Before starting a four-day bus trip Sunday, the Minnesota congresswoman had only campaigned in New Hampshire once since announcing her campaign in late June. Speaking to a small but enthusiastic group at a North Conway restaurant, she blamed the debt ceiling debate for her absence.
Bachmann last visited the state June 28. The vote on raising the debt ceiling happened Aug. 2.
"You didn't see me a lot here in New Hampshire and I'll tell you why: It's because my first duty was to go back to Washington, D.C.," she said.
The latest WMUR Granite State poll, released last week, put Bachmann's support among likely New Hampshire GOP primary voters at just 2 percent, down from 12 percent in early July. In the earlier poll, she was in second place behind former Massachusetts Gov. Mitt Romney, who remains first in the latest poll as well.
Despite those numbers, Bachmann told reporters that she "absolutely" will compete in the primary.
"Of course we're going to be here," she said. "We had a wonderful relationship when we were here earlier this summer with the people of New Hampshire, and I'm coming back to remind people about my pro-growth message. I'm committed to the Live Free or Die state, to the principles of the Live Free or Die state."
Ray Shakir, 62, of North Conway, said he's deciding between Bachmann, former House speaker Newt Gingrich and Atlanta businessman Herman Cain.

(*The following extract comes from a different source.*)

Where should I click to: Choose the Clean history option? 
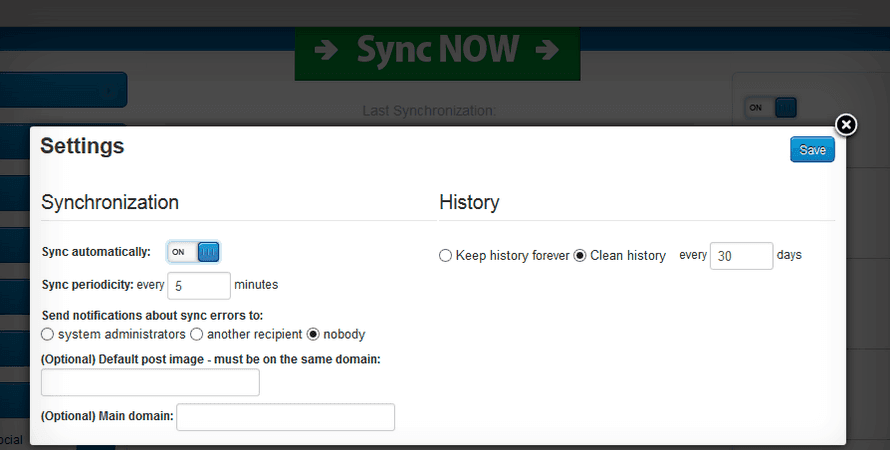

"I'm certainly enamored of how she speaks with enthusiasm," he said after quizzing Bachmann about what approach she'd use in nominating Supreme Court justices.

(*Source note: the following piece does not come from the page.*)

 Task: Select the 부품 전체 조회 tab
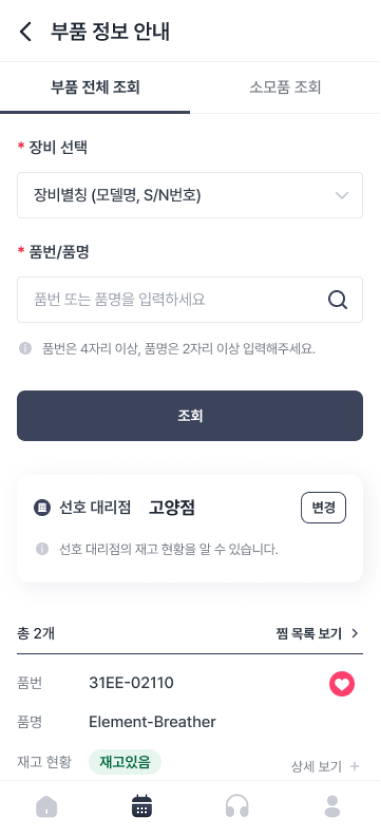click(95, 87)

Shakir said he doesn't mind that Bachmann hasn't spent much time in New Hampshire because he "tries to look at it from a national perspective." But he doesn't think she has much hope of winning the primary.
"I think, unfortunately, Romney's got it sewn up," he said.
At a smaller outdoor gathering in Moultonborough later, New Hampshire Republican National Committeewoman Phyllis Woods asked Bachmann to weigh in on the scramble by states to set their primary and caucus dates. New Hampshire's secretary of state has yet to set a date, but the state is getting squeezed by other states that have moved up their contests.
New Hampshire typically follows Iowa's leadoff caucus by eight days. But with Iowa's date tentatively set for Jan. 3, and Nevada set to caucus Jan. 14, New Hampshire may leap into December.
Bachmann, describing her record of taking on tough challenges, said that would be fine with her.
"I'm up for it sooner rather than later, so if you all want (the primary) in December, I'm up for it in December," she said.
"All I know is, I want to be your Number 1. I want to be your sweetheart here in New Hampshire, so I'm going to be here competing and hopefully successfully for that spot. The states can do what they like. ... I will follow whatever law and whatever rule New Hampshire comes up with."